> **Assignment**
Gather up every line from the entries below that uses the word "agent".

----

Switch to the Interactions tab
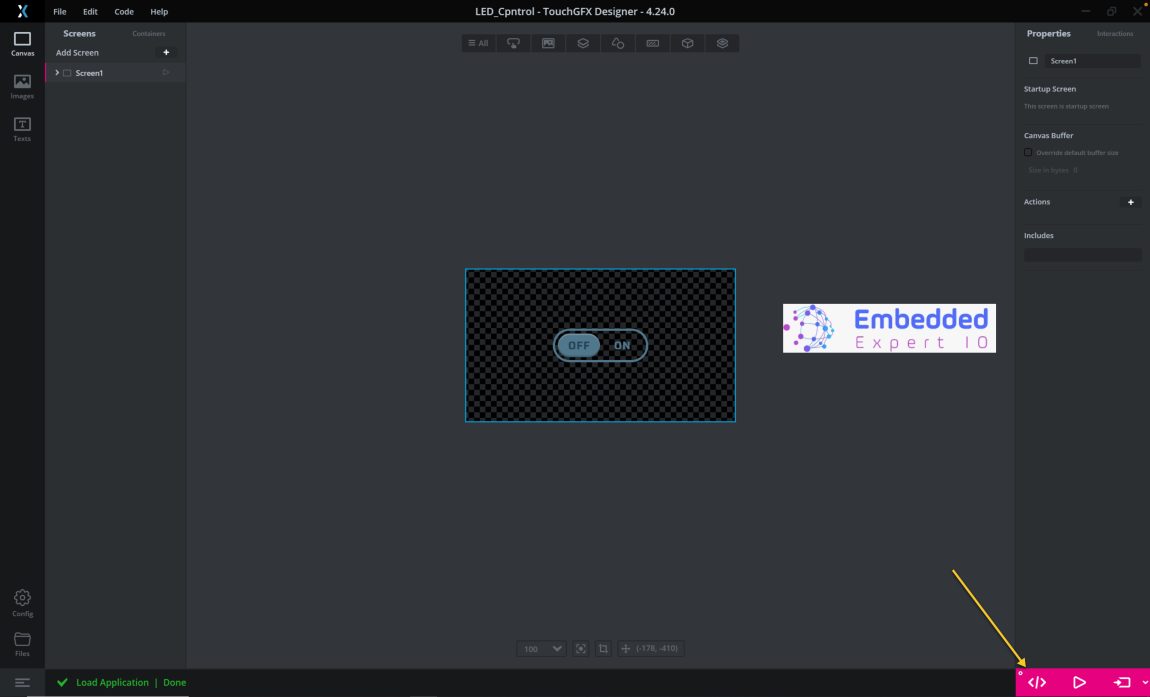The image size is (1150, 697). pos(1114,33)
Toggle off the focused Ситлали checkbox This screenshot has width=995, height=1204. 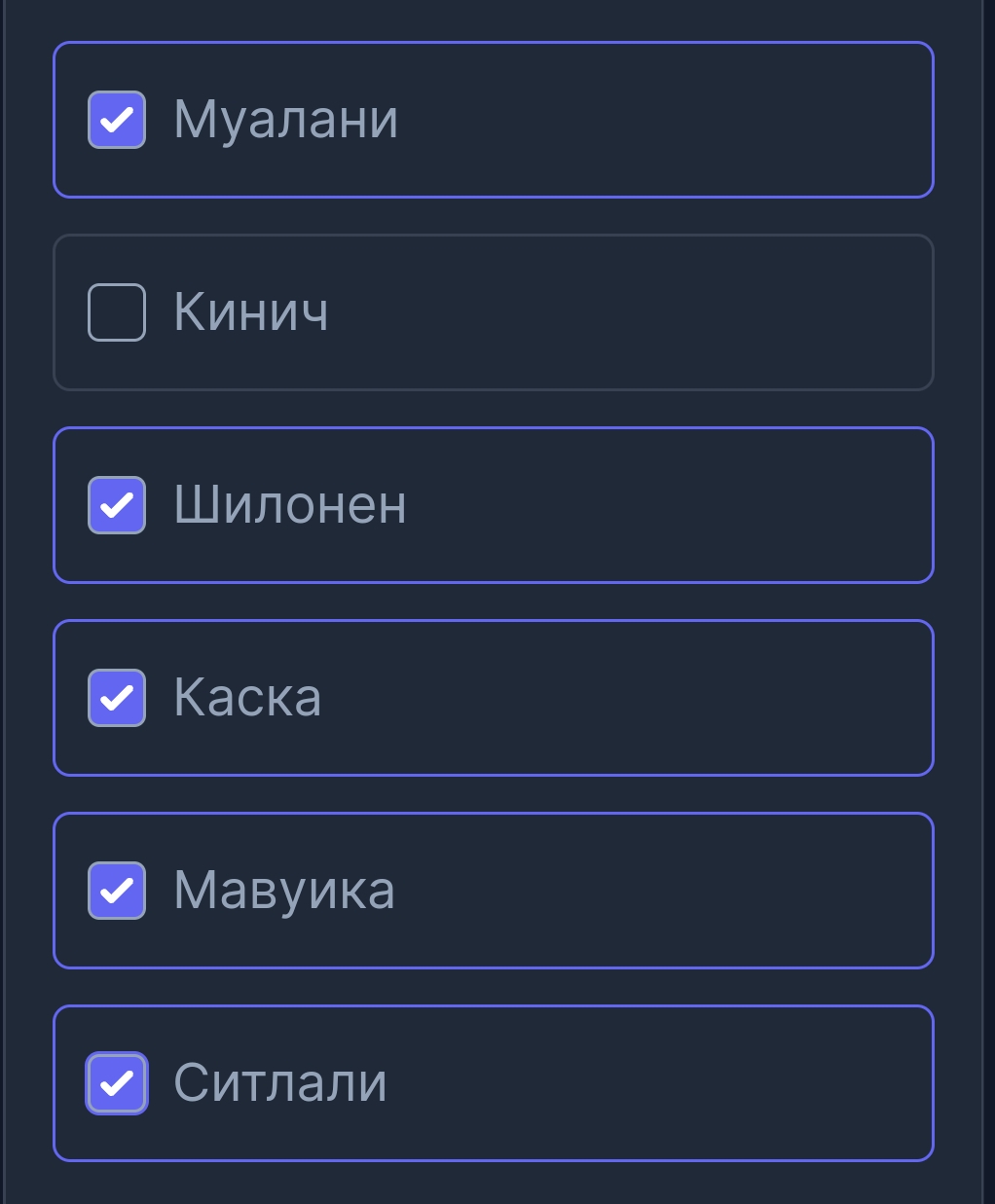pos(117,1083)
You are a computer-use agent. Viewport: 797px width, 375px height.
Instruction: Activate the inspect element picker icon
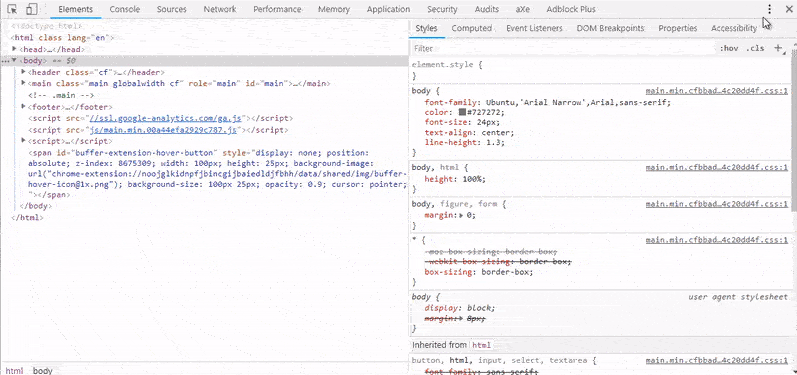[x=13, y=9]
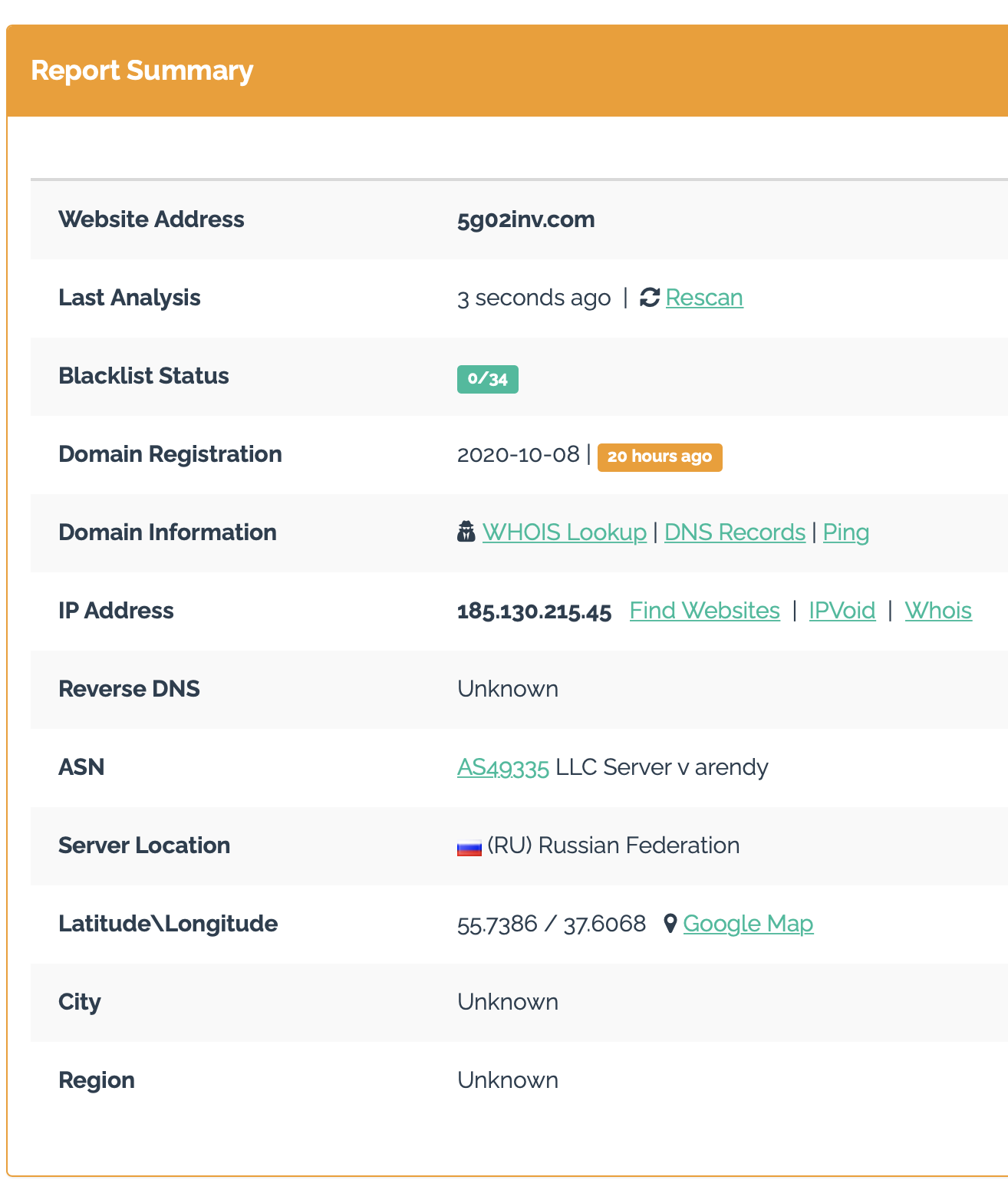Click the WHOIS spy icon
The image size is (1008, 1180).
pos(466,532)
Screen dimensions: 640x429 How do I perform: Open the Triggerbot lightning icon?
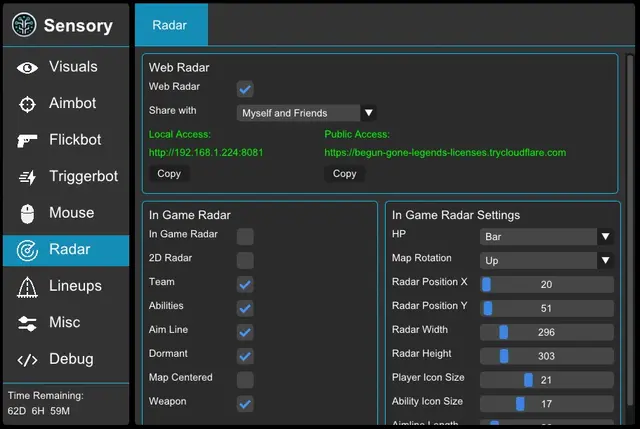[x=28, y=177]
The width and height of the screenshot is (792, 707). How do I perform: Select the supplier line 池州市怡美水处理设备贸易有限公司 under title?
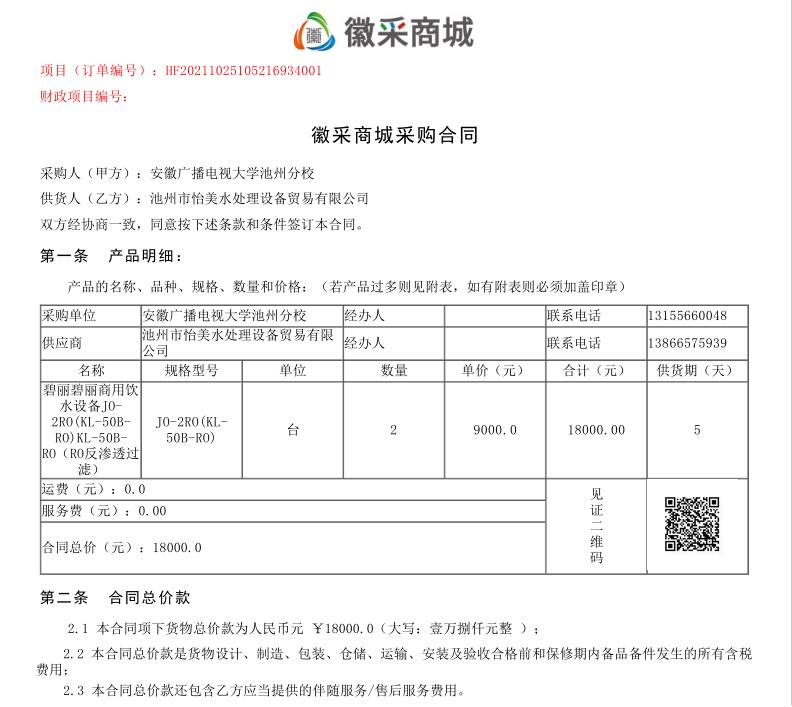pyautogui.click(x=259, y=198)
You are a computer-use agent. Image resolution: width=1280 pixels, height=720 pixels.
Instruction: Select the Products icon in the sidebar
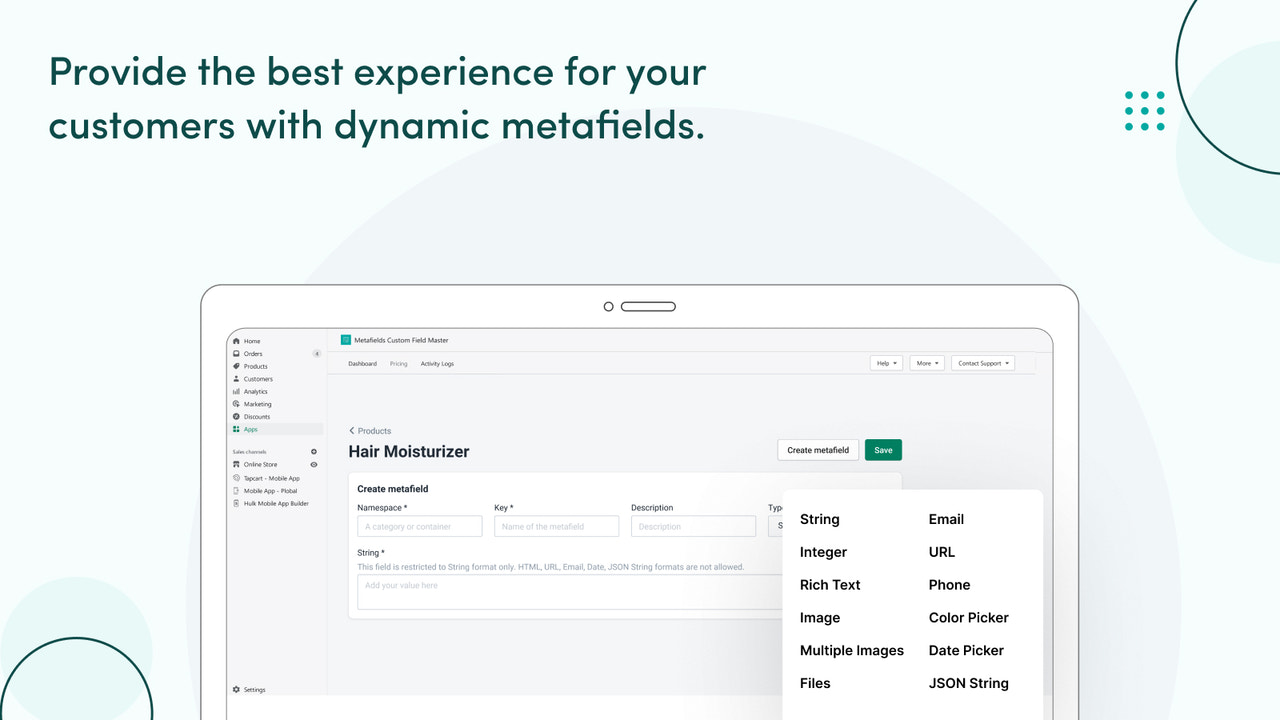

----

> **Solved exercise**
You are a computer-use agent. Viewport: 797px width, 375px height.
You are a computer-use agent. Image resolution: width=1280 pixels, height=720 pixels.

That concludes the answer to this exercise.